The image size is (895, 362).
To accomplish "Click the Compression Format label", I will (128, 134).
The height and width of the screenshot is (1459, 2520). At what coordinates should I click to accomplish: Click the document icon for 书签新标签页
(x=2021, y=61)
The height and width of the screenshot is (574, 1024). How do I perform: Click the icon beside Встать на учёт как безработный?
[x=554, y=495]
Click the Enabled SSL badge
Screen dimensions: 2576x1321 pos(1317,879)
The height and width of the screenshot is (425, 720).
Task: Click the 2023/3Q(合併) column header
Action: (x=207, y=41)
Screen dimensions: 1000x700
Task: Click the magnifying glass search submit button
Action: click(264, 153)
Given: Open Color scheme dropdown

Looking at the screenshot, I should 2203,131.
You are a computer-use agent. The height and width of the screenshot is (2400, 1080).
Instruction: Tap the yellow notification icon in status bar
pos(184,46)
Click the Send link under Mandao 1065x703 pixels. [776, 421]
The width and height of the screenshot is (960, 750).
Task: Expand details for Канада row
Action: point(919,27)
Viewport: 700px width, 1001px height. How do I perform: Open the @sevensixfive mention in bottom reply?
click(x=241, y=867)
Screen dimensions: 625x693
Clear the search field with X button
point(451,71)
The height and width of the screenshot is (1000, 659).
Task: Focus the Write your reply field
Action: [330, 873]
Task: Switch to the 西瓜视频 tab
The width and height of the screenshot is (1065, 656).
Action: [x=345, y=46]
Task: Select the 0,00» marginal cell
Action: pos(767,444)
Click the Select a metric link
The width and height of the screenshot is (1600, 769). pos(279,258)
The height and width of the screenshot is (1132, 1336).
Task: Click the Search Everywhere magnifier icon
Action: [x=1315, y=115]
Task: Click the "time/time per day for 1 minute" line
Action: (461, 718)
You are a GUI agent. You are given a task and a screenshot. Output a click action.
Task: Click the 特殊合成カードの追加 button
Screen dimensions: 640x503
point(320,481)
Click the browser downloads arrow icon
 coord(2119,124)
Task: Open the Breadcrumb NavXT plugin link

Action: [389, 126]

━━━━━━━━

Please reproduce word for word the lines of the material above, starting at the line that contains "Given: Open Color scheme dropdown" and ending at the line that contains "pos(184,46)", with both of those lines included.

Answer to this task:
Given: Open Color scheme dropdown

Looking at the screenshot, I should 2203,131.
You are a computer-use agent. The height and width of the screenshot is (2400, 1080).
Instruction: Tap the yellow notification icon in status bar
pos(184,46)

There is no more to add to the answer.